### Data for this exercise:
++++++++++

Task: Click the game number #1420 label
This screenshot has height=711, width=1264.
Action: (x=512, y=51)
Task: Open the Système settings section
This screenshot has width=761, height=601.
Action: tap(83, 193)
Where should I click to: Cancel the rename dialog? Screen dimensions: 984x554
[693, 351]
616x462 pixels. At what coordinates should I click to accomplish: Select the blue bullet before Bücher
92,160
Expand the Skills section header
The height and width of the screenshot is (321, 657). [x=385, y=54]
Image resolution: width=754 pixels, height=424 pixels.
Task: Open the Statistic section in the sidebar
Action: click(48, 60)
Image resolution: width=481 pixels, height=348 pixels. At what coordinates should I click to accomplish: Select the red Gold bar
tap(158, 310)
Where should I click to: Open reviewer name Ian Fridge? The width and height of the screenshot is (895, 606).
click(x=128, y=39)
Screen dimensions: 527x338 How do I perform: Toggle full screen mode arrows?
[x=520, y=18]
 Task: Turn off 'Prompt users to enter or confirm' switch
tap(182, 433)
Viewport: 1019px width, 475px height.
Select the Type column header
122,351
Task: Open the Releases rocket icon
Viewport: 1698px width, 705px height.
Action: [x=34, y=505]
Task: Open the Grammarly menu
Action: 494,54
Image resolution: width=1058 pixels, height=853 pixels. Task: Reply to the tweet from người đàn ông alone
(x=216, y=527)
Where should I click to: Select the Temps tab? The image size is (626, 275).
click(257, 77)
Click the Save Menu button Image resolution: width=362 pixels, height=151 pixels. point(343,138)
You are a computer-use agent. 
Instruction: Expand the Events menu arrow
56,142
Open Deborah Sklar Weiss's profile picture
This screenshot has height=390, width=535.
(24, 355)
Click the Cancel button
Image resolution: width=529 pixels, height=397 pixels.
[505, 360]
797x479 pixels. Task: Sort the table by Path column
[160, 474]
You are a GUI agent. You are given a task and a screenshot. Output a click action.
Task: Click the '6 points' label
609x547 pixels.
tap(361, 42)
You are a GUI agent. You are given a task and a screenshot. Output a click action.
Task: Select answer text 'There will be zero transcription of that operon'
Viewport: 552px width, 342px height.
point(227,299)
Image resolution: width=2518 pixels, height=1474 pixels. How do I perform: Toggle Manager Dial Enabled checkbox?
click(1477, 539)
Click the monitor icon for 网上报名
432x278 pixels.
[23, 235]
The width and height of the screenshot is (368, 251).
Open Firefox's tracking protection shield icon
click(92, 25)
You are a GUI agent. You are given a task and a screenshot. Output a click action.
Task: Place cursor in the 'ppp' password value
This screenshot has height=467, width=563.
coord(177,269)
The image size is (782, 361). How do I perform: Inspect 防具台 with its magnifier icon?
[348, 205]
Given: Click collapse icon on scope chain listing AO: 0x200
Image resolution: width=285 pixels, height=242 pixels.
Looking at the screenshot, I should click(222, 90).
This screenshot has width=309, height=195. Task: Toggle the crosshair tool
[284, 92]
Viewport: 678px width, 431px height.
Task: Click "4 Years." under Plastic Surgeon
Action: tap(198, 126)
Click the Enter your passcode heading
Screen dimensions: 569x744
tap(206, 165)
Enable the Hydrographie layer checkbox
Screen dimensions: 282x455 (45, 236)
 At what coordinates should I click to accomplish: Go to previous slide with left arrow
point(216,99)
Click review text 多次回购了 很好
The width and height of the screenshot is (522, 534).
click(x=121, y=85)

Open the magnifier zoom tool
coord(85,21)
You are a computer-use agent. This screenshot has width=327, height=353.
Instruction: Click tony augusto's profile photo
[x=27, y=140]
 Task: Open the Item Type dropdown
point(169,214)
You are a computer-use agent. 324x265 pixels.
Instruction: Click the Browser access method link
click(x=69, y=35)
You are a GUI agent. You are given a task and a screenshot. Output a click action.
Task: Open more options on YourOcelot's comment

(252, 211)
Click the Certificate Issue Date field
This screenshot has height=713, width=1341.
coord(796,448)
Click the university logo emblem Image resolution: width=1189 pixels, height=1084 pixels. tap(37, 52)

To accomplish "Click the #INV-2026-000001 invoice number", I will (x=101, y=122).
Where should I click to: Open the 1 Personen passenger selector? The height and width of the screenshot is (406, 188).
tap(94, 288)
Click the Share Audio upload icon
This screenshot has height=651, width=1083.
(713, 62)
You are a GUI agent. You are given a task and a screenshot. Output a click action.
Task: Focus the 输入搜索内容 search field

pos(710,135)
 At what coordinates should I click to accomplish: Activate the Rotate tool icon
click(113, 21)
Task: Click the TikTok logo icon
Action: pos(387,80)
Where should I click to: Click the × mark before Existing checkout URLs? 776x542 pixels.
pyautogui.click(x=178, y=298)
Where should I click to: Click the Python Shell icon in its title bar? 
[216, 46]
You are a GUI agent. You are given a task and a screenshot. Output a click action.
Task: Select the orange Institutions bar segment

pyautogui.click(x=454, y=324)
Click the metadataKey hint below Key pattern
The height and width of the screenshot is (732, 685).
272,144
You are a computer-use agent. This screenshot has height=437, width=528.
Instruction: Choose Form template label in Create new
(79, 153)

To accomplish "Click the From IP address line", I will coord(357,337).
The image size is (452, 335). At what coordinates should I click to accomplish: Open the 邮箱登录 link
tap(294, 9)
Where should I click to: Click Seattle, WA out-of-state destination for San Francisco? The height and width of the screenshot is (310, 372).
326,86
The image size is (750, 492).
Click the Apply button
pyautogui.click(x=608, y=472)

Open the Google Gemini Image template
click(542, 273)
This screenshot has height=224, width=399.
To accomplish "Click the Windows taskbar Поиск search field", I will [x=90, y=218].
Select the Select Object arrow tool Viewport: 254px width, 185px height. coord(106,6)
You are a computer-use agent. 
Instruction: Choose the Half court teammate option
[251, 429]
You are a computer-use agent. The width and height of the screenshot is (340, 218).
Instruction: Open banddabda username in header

++++++++++

### Action item:
Return the span of lines in the data above that opens at the line with "Image resolution: width=2518" and closes at the line with "The width and height of the screenshot is (368, 251).", exactly, ends included, nothing else.

### Solution for this exercise:
Image resolution: width=2518 pixels, height=1474 pixels. How do I perform: Toggle Manager Dial Enabled checkbox?
click(1477, 539)
Click the monitor icon for 网上报名
432x278 pixels.
[23, 235]
The width and height of the screenshot is (368, 251).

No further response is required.